In November 2010, Crystal Ball projected that Republicans would pick up 55 seats in the House of Representatives, later the Republicans picked up 63 House seats. It predicted a pickup of 8 seats in the Senate for Republicans, later the Republicans picked up 6 Senate seats. In 2012, Crystal Ball projected that Obama would win the presidency with 290 electoral votes to 248 for Romney; there would be no change in partisan makeup of the Senate, with Democrats at 53 and Republicans at 47; and Democrats would pick up 3 seats in the House of Representatives, for a result of 239 Republicans and 196 Democrats. The projection was similar to the actual results but Crystal Ball underestimated Obama's number of electoral votes (332) and underestimated Democratic victories in both the Senate (Democrats picked up two seats) and in the House (Democrats picked up eight seats).

Crystal Ball made widespread incorrect predictions in 2016, wrongly predicting the outcome of the presidential race, as well as the outcomes of the Senate and House races. The night before voting took place, Sabato appeared on MSNBC and stated that Hillary Clinton would win 322 and Donald Trump would win 216 electoral college votes; in fact, Trump won 306 and Clinton won 232. Sabato and his staff summarized the results in an article entitled "Mea Culpa, Mea Culpa, Mea Maxima Culpa". Crystal Balls predictions were more accurate in 2020. Crystal Ball predicted Joe Biden would win the presidency with 321 electoral votes to Trump's 217. Biden ended up winning 306 to Trump's 232, with North Carolina (15 electoral votes) being Crystal Balls only incorrectly predicted state. In the Senate, Crystal Ball correctly predicted Democrats would regain control, although they predicted flips in Maine and North Carolina which did not materialize.

Crystal Ball predicted Kamala Harris would defeat Donald Trump in the 2024 presidential election, 276–262 in the Electoral College. This forecast was posted one day before the election with an acknowledgment by Crystal Ball that close polling made a forecast difficult to create.
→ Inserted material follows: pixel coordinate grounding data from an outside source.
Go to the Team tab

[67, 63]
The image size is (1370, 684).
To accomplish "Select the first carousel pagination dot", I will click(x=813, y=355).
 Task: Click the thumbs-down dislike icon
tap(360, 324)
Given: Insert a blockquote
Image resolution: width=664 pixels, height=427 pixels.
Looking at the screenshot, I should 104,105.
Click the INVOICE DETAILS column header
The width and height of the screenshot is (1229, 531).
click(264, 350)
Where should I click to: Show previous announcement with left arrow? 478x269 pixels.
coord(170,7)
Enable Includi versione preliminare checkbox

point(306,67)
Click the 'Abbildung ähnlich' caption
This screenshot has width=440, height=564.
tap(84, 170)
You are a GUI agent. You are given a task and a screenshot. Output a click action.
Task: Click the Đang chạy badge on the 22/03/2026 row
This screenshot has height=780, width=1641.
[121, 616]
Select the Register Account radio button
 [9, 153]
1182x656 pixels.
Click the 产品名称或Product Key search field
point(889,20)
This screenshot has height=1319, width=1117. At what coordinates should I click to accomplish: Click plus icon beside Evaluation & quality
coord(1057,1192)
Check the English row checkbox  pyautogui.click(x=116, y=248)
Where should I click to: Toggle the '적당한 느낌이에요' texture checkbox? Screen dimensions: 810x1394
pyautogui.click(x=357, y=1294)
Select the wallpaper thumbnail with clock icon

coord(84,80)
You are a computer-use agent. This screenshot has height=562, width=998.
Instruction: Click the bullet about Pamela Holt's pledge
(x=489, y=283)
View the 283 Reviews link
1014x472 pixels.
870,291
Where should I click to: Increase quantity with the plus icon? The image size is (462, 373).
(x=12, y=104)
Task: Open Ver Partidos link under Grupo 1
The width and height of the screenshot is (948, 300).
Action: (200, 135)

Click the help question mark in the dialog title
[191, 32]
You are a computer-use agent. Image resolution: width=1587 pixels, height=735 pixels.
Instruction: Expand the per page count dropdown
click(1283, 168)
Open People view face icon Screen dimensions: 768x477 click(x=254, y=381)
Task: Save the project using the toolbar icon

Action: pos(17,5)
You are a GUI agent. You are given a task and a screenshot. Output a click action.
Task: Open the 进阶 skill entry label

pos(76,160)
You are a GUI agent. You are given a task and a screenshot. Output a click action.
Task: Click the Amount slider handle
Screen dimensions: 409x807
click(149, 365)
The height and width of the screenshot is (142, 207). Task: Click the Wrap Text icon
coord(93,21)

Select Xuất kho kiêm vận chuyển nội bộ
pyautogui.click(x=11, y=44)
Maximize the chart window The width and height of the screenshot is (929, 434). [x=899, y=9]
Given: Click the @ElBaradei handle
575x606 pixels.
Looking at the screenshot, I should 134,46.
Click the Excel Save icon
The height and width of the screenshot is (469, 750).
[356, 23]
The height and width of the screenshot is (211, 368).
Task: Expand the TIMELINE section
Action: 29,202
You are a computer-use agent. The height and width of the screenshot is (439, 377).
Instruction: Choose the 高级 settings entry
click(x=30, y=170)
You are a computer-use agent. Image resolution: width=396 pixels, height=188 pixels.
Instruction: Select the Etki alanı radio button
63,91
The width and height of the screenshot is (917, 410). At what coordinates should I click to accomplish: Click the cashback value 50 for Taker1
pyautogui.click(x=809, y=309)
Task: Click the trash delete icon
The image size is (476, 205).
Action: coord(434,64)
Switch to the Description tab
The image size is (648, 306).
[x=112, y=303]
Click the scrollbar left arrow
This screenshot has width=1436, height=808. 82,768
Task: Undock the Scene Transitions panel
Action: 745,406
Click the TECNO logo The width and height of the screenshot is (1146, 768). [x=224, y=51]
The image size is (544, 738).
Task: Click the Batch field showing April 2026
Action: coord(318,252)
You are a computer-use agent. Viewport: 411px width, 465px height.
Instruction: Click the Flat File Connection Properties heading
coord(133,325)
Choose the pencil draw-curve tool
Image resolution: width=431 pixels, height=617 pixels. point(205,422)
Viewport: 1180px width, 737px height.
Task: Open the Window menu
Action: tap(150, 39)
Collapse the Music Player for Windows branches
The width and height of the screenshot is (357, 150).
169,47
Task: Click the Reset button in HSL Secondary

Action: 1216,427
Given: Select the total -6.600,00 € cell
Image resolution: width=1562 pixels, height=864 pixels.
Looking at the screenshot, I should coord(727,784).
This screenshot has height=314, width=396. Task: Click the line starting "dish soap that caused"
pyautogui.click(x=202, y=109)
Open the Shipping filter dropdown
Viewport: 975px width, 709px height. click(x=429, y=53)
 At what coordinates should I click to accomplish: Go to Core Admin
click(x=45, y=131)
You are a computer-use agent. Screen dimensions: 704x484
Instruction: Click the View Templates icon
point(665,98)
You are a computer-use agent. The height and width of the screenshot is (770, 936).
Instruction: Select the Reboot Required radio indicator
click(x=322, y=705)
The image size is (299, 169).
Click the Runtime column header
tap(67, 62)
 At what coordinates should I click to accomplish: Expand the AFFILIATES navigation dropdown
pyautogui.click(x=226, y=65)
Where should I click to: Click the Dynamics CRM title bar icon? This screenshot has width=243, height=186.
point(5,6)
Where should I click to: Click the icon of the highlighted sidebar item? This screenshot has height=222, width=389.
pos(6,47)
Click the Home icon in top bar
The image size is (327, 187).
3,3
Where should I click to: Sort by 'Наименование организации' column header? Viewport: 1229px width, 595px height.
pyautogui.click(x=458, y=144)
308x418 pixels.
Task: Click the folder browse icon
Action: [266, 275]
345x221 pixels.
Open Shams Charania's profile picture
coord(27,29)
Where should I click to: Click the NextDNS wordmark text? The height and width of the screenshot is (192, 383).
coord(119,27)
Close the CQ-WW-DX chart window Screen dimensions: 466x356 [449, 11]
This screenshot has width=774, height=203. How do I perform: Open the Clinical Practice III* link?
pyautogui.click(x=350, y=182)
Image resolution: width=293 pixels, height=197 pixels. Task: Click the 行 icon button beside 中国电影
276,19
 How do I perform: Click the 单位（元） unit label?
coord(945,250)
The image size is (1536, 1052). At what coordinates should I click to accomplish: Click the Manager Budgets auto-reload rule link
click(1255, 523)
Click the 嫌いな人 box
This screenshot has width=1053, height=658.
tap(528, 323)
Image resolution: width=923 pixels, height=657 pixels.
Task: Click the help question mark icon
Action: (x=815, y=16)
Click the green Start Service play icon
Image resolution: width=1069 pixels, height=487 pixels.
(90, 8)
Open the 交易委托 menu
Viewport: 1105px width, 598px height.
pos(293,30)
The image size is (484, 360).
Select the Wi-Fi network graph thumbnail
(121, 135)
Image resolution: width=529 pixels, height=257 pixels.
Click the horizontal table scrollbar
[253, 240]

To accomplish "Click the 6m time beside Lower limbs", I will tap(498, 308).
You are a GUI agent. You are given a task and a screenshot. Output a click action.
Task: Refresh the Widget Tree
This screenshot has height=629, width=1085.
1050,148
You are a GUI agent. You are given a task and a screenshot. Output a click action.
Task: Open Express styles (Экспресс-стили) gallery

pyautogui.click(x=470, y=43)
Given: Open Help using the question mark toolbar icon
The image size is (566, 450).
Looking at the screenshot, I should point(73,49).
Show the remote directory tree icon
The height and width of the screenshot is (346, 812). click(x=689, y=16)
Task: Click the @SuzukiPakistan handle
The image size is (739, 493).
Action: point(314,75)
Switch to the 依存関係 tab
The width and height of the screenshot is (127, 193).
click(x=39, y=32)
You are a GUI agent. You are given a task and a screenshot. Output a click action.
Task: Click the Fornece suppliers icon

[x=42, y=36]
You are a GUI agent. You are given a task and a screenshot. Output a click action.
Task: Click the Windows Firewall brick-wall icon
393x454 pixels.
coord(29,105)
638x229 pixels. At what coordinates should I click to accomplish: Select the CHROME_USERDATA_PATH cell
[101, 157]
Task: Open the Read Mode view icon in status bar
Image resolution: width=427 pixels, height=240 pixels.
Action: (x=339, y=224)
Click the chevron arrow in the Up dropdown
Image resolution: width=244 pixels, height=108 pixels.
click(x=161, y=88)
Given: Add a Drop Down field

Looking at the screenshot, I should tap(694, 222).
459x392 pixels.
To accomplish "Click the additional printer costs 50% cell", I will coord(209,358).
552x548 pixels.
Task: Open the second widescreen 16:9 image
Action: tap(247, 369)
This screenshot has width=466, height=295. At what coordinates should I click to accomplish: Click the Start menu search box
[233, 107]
Trump defeated Harris 312–226 in the Electoral College.

===Earmark controversy===
In June 2009, it was revealed that Sabato's Center for Politics had been the recipient of over $7 million in earmarked money from Congressman Virgil Goode, whom Sabato predicted would win re-election in 2008, despite declining poll numbers; Goode ultimately lost the race by fewer than 800 votes out of about 316,000 votes cast. Political blogger Greg Sargent suggested that Sabato should have revealed his Center's financial connection to Goode or recused himself from making predictions about the race.

== Personal views ==

=== Criticism of Donald Trump ===
Sabato is a critic of United States President Donald Trump, stating he believed that Trump's first presidency was the "worst" in U.S. history. In July 2021, the Republican Party of Virginia demanded Sabato, as director of the non-partisan Center of American Politics, be investigated by the University of Virginia for his tweets criticizing Trump.